Exposing the status with CRDs

Summary

The purpose of this enhancement is to expose useful information to perform troubleshooting via CRDs.

Motivation

Exposing part of the internal state was not possible until the introduction of CRD based configuration, and despite part of the status is exposed via Prometheus metrics, troubleshooting MetalLB often requires inspecting the logs of the various controllers, and it's not always easy to understand why a service is not working.

For example, inspecting logs is required when:

an invalid configuration was applied
the session with a BGP peer is not established
a service was not announced to a BGP peer

Goals

Expose useful information to ease the debug

A high level list of informations we want to retrieve is:

configuration status (valid/invalid and reason)
number of used / available IPs per IPAddressPool
session state for both BGP and BFD, per node - peer
service announcement status, per peer - node (BGP)
service announcement node (L2)

Non-Goals

Providing BGP status for the legacy implementation
Providing a Status subsection for each resource

Proposal

User Stories

Story 1

As a cluster administrator, I want to see from which nodes my service is announced, and to which BGPpeers.

Story 2

As a cluster administrator, I want to know if the BGP / BFD session with a given peer is established or not, for each node.

Story 3

As a cluster administrator, I want to know if the configuration applied is valid or not, and why it failed.

Design Details

Making the solution scalable

The biggest challenge is the fact that all the concepts related to MetalLB are cluster scoped, but a lot of the information we care about is node scoped.

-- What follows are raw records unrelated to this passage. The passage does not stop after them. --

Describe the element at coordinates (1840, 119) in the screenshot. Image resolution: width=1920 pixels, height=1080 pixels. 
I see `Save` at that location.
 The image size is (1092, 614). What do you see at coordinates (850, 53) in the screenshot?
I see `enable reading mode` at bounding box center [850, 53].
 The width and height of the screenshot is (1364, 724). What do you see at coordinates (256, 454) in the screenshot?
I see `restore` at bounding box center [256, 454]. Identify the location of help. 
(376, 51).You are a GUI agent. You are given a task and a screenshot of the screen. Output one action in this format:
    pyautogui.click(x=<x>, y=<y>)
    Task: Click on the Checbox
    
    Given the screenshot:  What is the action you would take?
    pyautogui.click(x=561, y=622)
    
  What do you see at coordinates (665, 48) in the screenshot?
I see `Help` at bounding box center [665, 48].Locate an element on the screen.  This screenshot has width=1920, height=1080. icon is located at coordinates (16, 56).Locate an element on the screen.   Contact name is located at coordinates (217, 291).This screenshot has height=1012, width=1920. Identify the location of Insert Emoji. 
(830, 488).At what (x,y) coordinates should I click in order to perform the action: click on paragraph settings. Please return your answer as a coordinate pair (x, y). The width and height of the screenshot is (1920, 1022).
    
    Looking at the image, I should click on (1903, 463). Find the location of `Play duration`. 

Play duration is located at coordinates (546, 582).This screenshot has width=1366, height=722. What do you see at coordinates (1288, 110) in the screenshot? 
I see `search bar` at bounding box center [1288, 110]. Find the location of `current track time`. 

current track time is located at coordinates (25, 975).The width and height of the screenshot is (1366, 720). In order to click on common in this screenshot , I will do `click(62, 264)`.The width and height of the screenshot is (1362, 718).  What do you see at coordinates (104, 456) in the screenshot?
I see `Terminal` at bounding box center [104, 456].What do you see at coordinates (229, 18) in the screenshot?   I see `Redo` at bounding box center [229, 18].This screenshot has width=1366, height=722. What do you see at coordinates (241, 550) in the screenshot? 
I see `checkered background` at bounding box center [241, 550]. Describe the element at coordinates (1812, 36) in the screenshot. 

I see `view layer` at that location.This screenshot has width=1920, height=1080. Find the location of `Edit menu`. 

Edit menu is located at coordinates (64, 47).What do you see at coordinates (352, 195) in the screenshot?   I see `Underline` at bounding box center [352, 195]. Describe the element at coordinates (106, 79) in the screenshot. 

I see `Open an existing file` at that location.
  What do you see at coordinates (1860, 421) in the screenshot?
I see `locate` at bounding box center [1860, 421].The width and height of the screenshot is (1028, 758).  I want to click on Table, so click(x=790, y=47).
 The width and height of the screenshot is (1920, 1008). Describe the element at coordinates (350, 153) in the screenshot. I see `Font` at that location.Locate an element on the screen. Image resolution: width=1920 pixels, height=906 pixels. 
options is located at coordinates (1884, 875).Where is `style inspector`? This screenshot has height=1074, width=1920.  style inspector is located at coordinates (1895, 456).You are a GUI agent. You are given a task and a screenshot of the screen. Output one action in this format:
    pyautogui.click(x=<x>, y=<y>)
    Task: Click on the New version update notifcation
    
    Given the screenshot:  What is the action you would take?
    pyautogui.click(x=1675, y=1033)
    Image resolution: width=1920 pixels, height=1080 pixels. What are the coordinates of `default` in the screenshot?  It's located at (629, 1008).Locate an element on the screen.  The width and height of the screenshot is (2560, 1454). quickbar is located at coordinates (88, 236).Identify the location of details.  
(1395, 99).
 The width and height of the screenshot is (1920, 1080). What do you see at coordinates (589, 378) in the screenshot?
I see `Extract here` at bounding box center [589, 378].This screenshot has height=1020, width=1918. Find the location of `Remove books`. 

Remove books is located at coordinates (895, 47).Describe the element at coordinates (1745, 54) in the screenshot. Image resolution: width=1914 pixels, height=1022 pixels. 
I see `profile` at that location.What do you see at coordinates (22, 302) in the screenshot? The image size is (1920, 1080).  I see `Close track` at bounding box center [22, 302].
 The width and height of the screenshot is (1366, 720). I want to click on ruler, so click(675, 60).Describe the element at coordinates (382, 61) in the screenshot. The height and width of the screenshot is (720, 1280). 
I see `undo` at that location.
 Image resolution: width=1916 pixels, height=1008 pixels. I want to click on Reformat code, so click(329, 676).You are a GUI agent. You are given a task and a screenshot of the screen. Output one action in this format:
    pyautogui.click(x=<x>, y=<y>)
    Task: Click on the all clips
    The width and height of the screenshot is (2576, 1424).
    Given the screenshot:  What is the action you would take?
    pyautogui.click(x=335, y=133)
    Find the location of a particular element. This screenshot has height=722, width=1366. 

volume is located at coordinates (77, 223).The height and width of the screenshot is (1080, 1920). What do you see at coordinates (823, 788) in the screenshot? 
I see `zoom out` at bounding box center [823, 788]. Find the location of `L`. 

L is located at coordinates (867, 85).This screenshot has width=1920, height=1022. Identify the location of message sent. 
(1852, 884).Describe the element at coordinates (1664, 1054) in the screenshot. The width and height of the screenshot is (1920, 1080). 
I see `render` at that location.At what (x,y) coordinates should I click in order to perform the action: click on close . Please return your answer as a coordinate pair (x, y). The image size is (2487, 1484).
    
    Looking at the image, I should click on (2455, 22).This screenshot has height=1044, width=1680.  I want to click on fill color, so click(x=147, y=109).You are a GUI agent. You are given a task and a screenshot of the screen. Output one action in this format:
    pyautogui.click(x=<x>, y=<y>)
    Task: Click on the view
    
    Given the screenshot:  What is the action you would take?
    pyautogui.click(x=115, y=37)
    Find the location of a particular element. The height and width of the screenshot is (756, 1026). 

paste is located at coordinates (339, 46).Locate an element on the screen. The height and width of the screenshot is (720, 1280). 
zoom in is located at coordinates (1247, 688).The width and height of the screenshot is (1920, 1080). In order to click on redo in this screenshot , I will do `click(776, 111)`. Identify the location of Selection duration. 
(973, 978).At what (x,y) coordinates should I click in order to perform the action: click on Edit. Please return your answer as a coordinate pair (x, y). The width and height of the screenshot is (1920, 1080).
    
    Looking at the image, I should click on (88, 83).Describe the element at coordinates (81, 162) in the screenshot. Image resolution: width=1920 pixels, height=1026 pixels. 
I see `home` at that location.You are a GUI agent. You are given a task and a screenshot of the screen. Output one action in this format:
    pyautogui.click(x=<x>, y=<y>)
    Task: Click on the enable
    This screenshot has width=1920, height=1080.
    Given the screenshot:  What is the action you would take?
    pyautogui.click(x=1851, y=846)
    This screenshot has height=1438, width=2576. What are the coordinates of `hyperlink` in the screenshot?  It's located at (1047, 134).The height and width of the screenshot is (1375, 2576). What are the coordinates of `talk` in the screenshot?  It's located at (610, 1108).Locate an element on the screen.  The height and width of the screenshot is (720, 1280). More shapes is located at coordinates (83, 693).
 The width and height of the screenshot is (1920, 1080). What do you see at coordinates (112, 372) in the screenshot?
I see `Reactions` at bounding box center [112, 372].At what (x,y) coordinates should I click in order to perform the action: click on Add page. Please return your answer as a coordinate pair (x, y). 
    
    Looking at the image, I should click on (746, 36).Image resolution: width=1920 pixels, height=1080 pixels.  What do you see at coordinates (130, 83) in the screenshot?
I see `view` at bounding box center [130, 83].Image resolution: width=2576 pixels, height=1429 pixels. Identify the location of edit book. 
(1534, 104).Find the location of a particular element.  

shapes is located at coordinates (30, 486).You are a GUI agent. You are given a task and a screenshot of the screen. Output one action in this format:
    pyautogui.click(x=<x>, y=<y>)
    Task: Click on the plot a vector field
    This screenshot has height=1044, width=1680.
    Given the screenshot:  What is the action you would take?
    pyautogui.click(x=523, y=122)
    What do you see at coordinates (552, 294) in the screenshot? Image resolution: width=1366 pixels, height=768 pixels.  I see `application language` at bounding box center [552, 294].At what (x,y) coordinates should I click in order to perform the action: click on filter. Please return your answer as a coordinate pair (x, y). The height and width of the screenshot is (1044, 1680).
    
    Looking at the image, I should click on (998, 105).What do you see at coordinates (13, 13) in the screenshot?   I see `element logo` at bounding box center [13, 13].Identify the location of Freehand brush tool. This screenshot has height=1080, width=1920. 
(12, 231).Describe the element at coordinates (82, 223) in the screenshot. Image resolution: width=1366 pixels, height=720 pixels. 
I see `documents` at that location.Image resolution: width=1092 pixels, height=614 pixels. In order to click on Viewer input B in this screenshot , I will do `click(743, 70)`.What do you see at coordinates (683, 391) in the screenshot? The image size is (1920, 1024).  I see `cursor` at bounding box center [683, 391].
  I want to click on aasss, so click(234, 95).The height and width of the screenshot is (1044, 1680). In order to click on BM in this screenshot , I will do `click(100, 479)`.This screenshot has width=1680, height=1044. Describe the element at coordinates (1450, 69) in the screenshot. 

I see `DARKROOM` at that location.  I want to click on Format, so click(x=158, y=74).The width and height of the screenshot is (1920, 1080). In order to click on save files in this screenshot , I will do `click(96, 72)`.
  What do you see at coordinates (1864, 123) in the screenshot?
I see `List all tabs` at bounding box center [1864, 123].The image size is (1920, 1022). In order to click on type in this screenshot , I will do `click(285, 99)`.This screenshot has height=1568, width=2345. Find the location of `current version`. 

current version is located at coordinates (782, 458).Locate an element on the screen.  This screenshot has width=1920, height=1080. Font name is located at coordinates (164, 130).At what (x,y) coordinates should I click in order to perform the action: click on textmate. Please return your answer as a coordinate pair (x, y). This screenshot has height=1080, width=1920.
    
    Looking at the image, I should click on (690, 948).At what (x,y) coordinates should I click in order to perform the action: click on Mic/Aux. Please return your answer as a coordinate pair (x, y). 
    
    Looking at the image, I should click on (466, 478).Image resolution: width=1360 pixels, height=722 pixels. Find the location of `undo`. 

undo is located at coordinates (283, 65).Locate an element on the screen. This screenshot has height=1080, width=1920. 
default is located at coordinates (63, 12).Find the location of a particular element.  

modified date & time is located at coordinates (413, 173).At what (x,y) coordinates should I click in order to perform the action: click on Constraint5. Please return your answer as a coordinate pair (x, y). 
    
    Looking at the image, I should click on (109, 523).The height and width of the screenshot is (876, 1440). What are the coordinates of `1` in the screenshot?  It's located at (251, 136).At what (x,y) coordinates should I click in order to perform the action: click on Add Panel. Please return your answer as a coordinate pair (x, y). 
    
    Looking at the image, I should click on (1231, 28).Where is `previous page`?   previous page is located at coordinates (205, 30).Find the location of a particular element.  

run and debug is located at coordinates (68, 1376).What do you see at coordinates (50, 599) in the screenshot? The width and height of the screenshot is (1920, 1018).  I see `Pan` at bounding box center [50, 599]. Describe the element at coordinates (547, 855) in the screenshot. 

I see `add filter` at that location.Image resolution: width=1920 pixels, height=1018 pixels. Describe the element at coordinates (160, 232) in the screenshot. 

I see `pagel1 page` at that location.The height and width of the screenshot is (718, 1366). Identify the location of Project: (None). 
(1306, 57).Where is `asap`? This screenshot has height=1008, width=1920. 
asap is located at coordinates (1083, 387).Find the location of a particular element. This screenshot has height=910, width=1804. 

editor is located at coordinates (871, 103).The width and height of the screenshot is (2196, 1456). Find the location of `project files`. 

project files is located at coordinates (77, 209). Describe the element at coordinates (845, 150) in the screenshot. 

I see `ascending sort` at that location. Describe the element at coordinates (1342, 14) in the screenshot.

A clear example is the state of the BGP session established with a given BGPpeer, where the BGPpeer is defined as a cluster concept, but sessions are established from different nodes.

If we would add a Status field to the BGPPeer resource, it would add an unwanted load to the APIServer on clusters with an high number of nodes, especially when dealing with faulty networks where the connectivity is intermittent.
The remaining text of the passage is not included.